Antmicro's Open-Hardware HDMI Breakout Gives Microchip's PolarFire SoC Icicle Kit an HDMI Output
Designed to connect to the Raspberry Pi-compatible GPIO header, the board gives the Icicle a video output while leaving the PCIe slot free.
Microchip's PolarFire SoC Icicle Kit, a Linux-capable development board that combines processor cores based on the free and open source RISC-V instruction set architecture (ISA) with a highly-capable field-programmable gate array (FPGA), now has an open-hardware option for video output: Antmicro's HDMI Board.
"Experimentation and architectural research aside, the PFSoC [PolarFire SoC] is just a great FPGA SoC with a powerful CPU and 23-461K LUTs. Video and sound processing, machine learning accelerators, extremely flexible smart interface bridges are the areas where it will really shine, especially with the current advances in the open FPGA IP core ecosystem that we are contributing to," explains Antmicro. "The Icicle board will be of great use in prototyping products that require custom hardware and IP, which we can then turn into dedicated boards with a custom gateware design and BSP."

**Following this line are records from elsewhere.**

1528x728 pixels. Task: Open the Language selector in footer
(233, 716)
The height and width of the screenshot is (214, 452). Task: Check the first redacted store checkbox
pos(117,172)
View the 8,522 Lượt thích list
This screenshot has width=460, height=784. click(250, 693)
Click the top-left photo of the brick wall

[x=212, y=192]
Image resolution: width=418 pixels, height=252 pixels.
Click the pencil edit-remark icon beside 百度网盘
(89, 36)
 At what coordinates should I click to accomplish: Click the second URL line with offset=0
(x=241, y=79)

"To expand the Icicle’s functionality we have designed and built a dedicated HDMI breakout board that connects to the boards RPi [Raspberry Pi-compatible] expansion header which can be used e.g. to display a Linux-driven UI or other graphical content. The board is available on GitHub today and joins a range of Antmicro’s boards that constitute a modular and flexible hardware ecosystem developed as part of our internal R&D and customer projects. With experience in creating custom hardware as well as software, our engineers can rapidly develop dedicated baseboards, systems and entire products based on the PolarFire SoC platform."

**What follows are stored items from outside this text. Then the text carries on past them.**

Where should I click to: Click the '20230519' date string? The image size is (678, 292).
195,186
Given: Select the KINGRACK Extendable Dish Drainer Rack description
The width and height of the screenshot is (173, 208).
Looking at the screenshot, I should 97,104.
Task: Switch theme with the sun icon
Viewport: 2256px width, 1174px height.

The HDMI add-on gives the PolarFire SoC its missing HDMI output, and makes the board an all-in-one development kit for those looking to experiment with Linux and other kernels and operating systems on a RISC-V system. It also comes alongside full support for the PolarFire SoC in Renode, Antmicro's open source simulation platform — meaning developers can get started even without the hardware in-hand.
More details on the HDMI Board are available on Antmicro's blog; sources for the board can be found on GitHub under the permissive MIT License.